Em um passado e um presente de manifestações populares tão familiar em nossos dias atuais, “ Nem mesmo todo o Oceano”, baseado no romance de Alcione de Araújo e com direção de Inez Viana, nos apresenta os primeiros anos do golpe militar brasileiro, a partir do relato ficcional de um jovem médico, responsável por avaliar os torturados pelo regime.
Em um palco nu, a concepção cenográfica de Cláudia Marques e da própria Inez faz com que os atores multiplicam-se durante a composição do espetáculo, vivendo todos os personagens necessários ao mesmo tempo, em um desenrolar magnífico no qual o público acompanha muito bem graças a excelente atuação dos mesmos.
Nesse cenário imaginário, os atores com ajuda de cadeiras nos remetem aos anos de chumbo da ditadura militar.

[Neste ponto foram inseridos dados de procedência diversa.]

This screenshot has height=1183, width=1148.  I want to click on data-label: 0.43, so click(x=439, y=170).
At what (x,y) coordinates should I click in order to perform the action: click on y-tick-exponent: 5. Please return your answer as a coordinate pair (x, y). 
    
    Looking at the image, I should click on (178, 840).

A direção e texto de Inez Viana é um espetáculo a parte, sem deixar o público perder o fôlego, tanto no desenrolar da história, quanto na marcação de cena dos atores e na atuação destes durante todo o tempo em que os mesmo têm que colocar e tirar objetos do palco para dar mais realidade às cenas.

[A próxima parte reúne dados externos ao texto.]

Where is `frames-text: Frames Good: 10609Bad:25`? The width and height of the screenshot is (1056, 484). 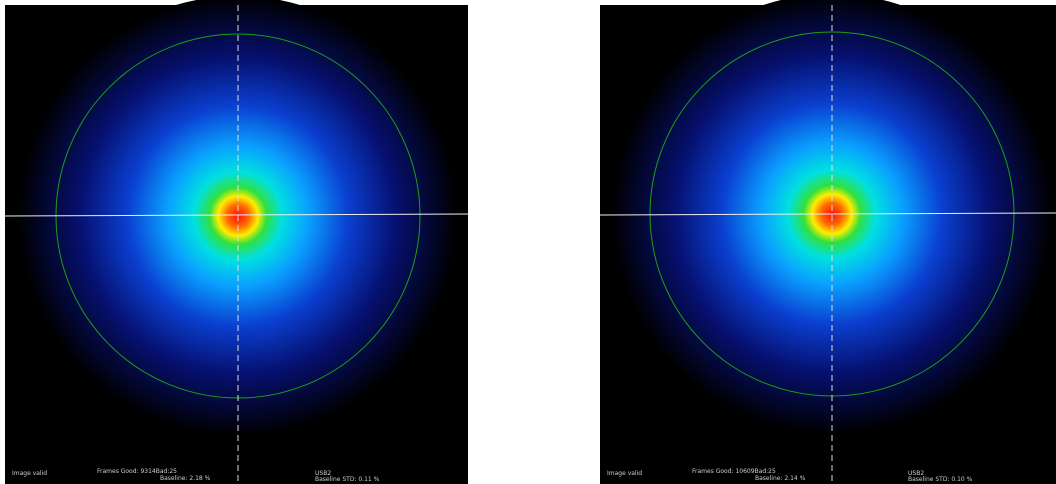 frames-text: Frames Good: 10609Bad:25 is located at coordinates (734, 472).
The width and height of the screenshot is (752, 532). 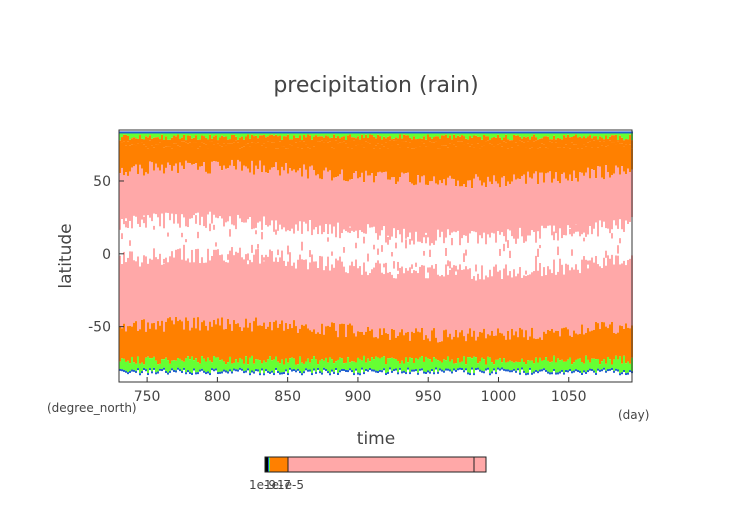 What do you see at coordinates (106, 255) in the screenshot?
I see `y-tick-label-1: 0` at bounding box center [106, 255].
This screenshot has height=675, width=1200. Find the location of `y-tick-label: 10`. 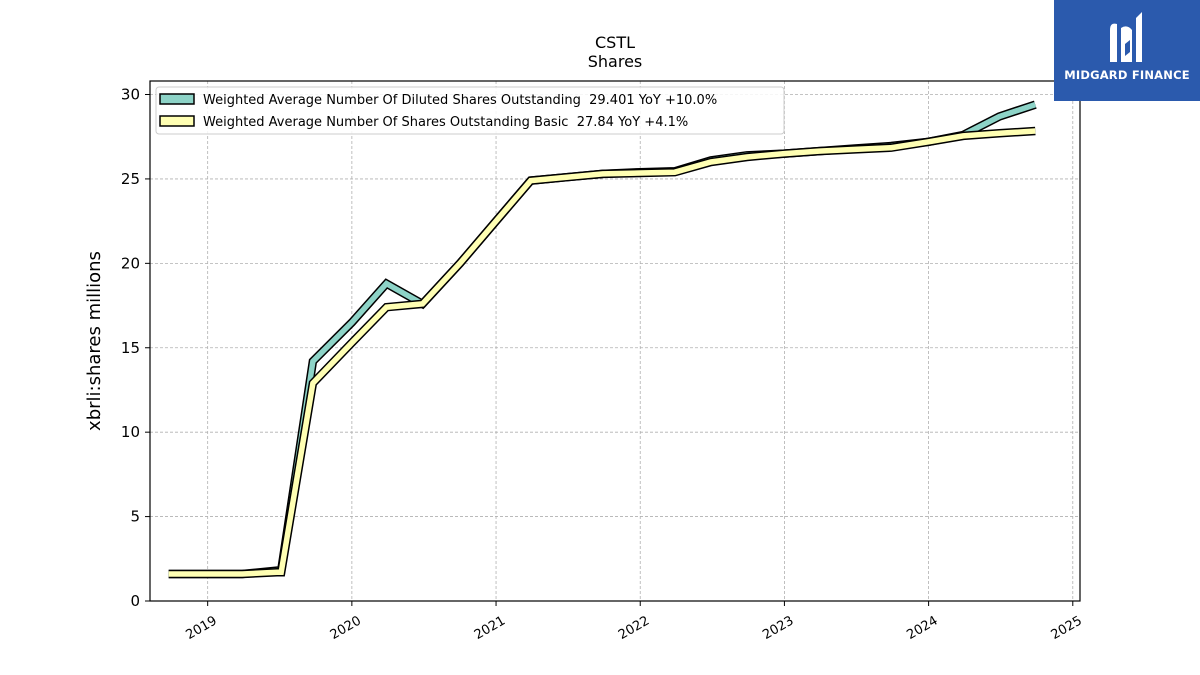

y-tick-label: 10 is located at coordinates (130, 432).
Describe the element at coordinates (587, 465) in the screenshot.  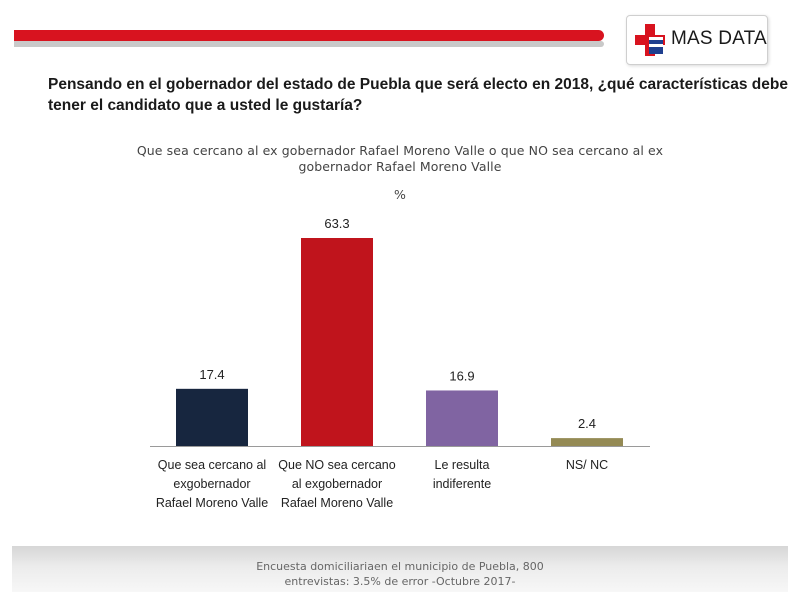
I see `category-label: NS/ NC` at that location.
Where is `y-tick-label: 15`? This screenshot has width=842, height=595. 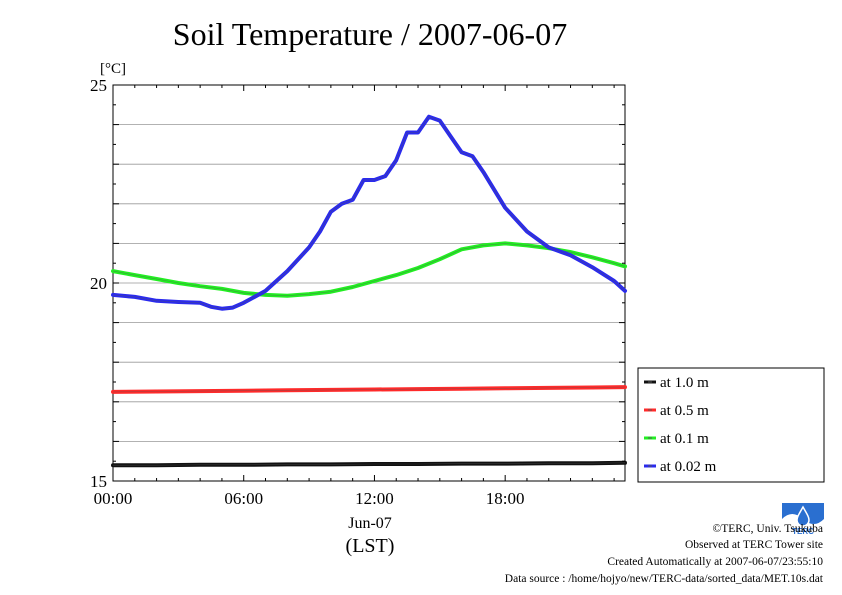 y-tick-label: 15 is located at coordinates (98, 482).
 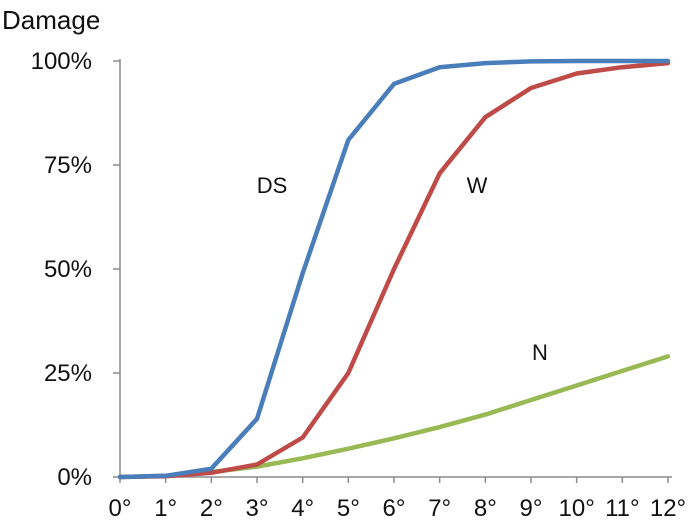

Leonardo Brício encabeça o elenco, vivendo um jovem que vem para o Rio de Janeiro para estudar medicina, e após tornar médico passa a conhecer o sucesso e defrontar-se com a truculência e os beneficiários deste êxito. É, sobretudo o relato da marcha de um homem na direção de um destino inexorável e absolutamente patético; o qual Bricio faz com excelente desempenho, esbanjando uma performance de grande convicção. Os demais atores completam o elenco com sabedoria, acompanhando lado a lado o personagem principal e, sem perder o foco, todos brilham em cena em uma sintonia fora do normal.

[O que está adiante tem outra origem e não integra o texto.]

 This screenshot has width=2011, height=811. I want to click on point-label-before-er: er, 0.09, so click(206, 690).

A iluminação de Renato Machado, juntamente com o figurino de Flávio Souza ou a ausência de ambos em certa parte do espetáculo, nos traz a imediata identificação de uma das mais agravante e dolorosa época do nosso país e a era da inocência perdida.
A trilha sonora é assinada por Marcelo Alonso Neves e insere o publico no universo dos personagens e da época; trilha esta que é feita muitas vezes nas próprias vozes dos próprios atores com sons que se ouviam em tempos de ditaduras como tiros, bombas e hinos militares.
Perguntas transcendentais se colocam em abundância ao longo da peça. Uma batalha entre o amor, a raiva, a liberdade, a riqueza, a pobreza, além de clássicas questões sobre o comunismo versus o capitalismo, o bem e o mal e até mesmo sobre as manifestações da ditadura e dos dias atuais colocam a peça em um universo familiar, confundindo-nos se estamos na década de setenta ou no século XXI. No entanto, no fim de tudo, essas teses são inevitavelmente enterradas na unidade familiar disfuncional devastada pelo abuso e traição.
Um espetáculo repleto de consciência e verdades que busca a todo custo contar uma história sincera e bastante realista. Um trabalho repleto de emoção que deve, sem dúvida, entrar para galeria de um dos mais interessantes do gênero.